Das Team AHA – Austrian Healthcare Architects, zu dem sich SWAP Architekten, Architects Collective und F+P Architekten bereits 2022 zusammengeschlossen hatten, überzeugte die Jury mit einer klaren Gliederung der Baukörper und dem besagten großzügigen Vorplatz. Neben einem stimmigen betriebsorganisatorischen Konzept mit gut durchdachten Abläufen und kurzen Logistikwegen lobte die Jury auch die kompakte Bauweise, die Möglichkeiten der natürlichen Belüftung und die bereits mitgeplante Begrünung der Gesamtanlage. Gleichzeitig ermöglicht das vorgeschlagene Projekt ein hohes Maß an Flexibilität für zukünftige Umnutzungen – im sich ständig wandelnden Spitalwesen sicherlich kein zu vernachlässigendes Argument.

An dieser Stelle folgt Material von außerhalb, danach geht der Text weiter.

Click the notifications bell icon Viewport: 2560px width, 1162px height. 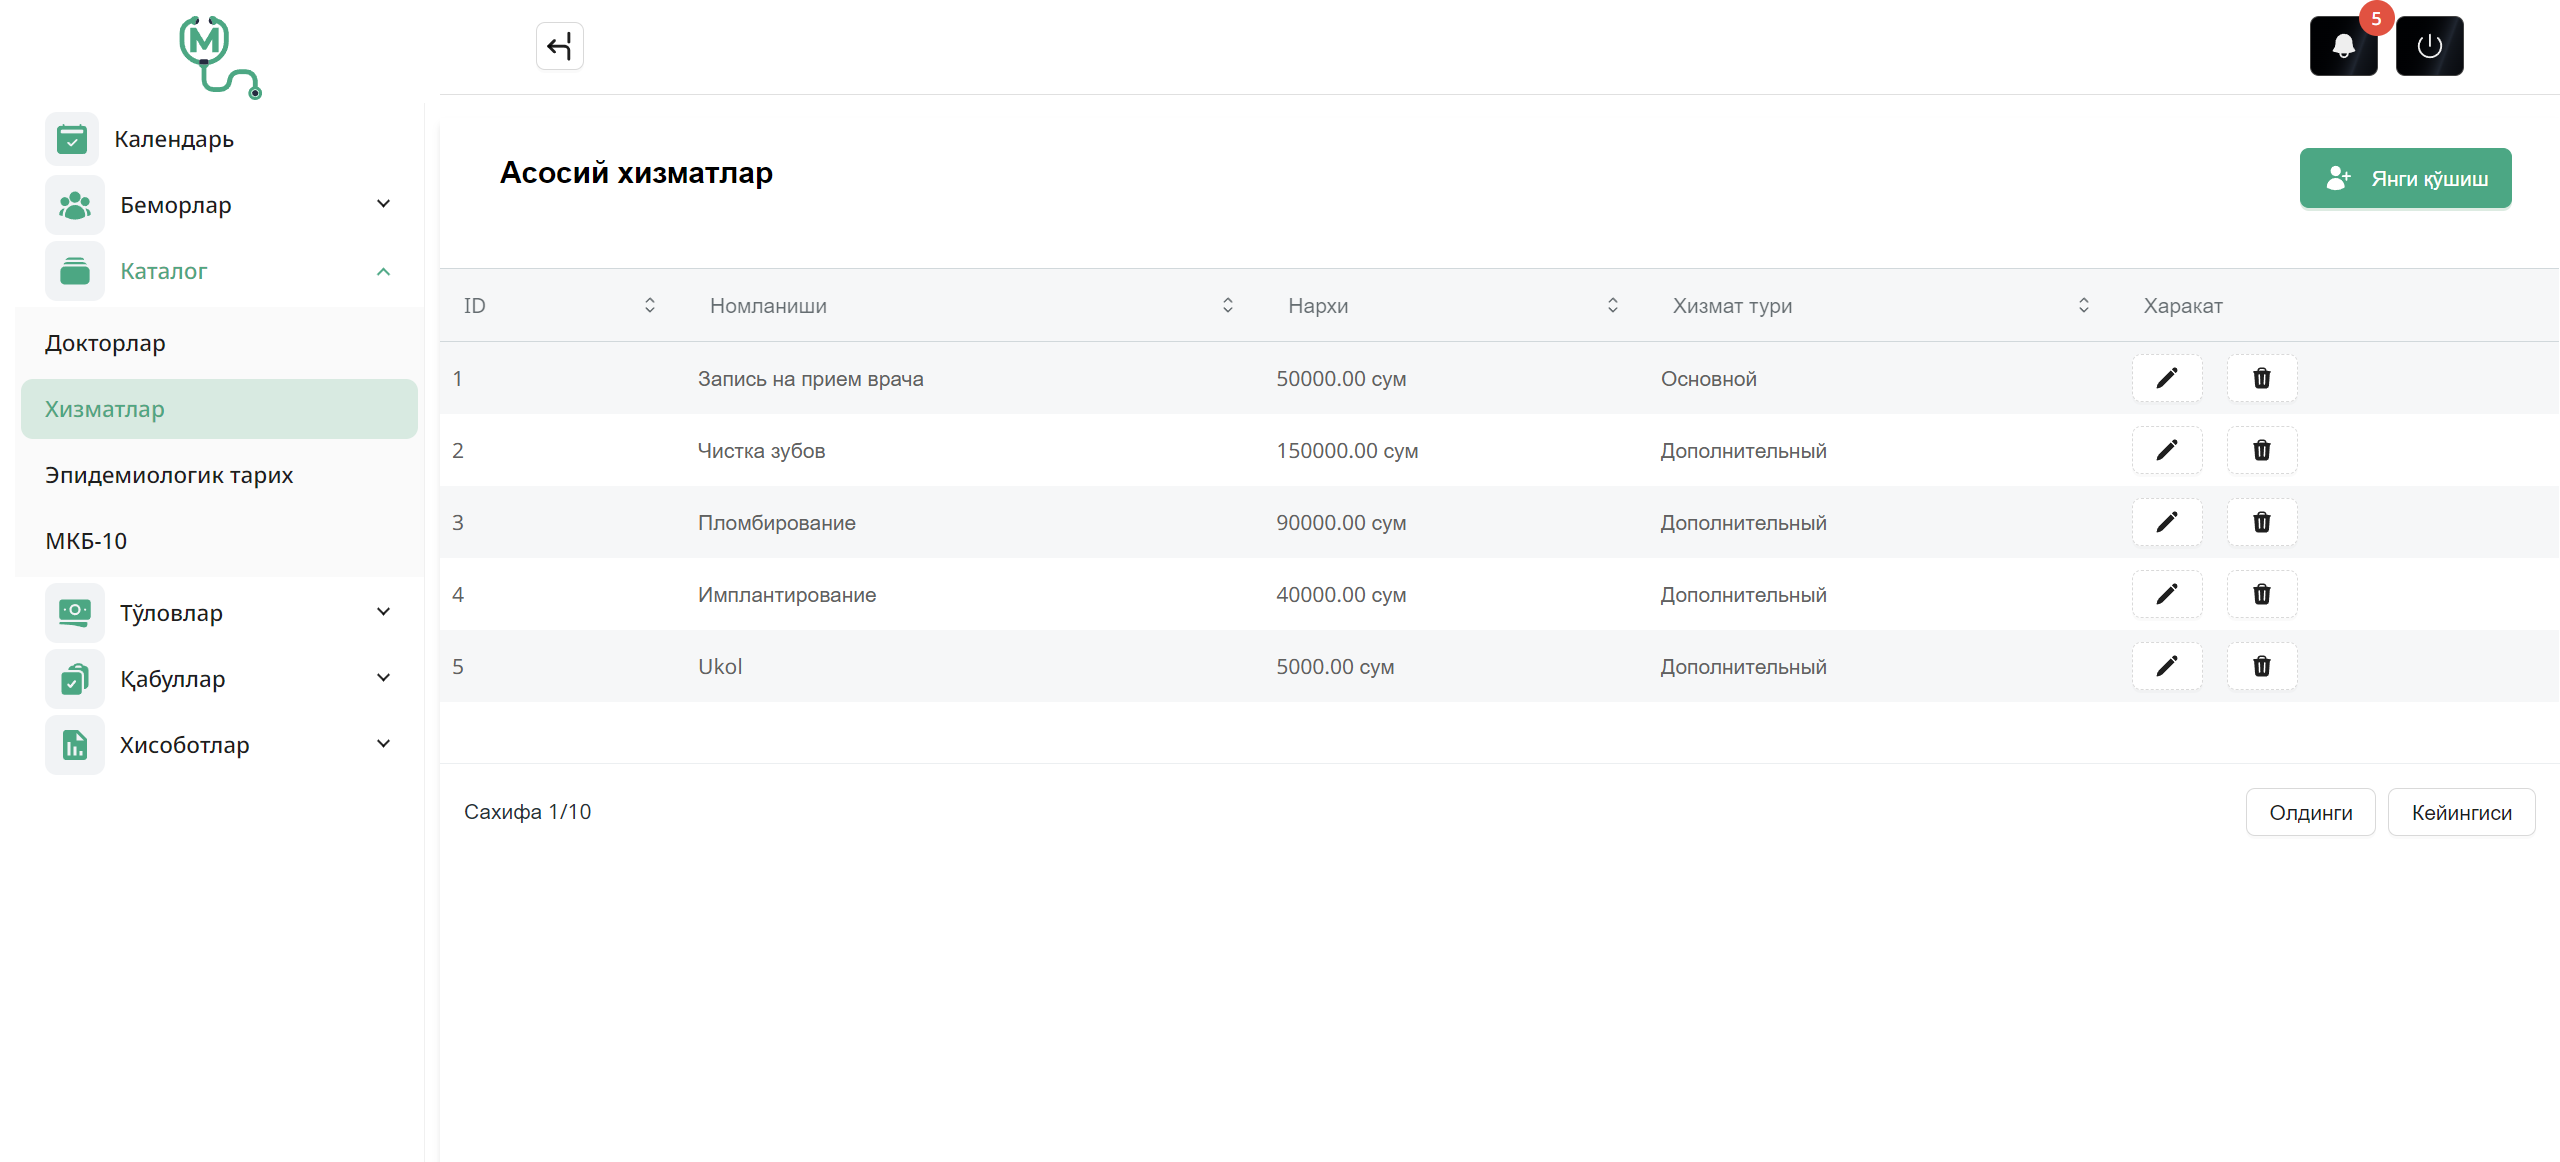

Der zweite Preis ging an das Team aus Franz&Sue und dem Architekten Paul Pfaffenbichler, der dritte an den vom Büro wtr international und Schluder Architekten entwickelten Entwurf. Die Wettbewerbssieger sind mit der Generalplanung beauftragt, der Baustart ist für 2026 vorgesehen. Wie erwähnt, wird der Spitalbetrieb während der gesamten Bauzeit aufrechterhalten. Die Fertigstellung des neuen Großkrankenhauses mit seinen fast 70'000 Quadratmetern ist für 2040 geplant.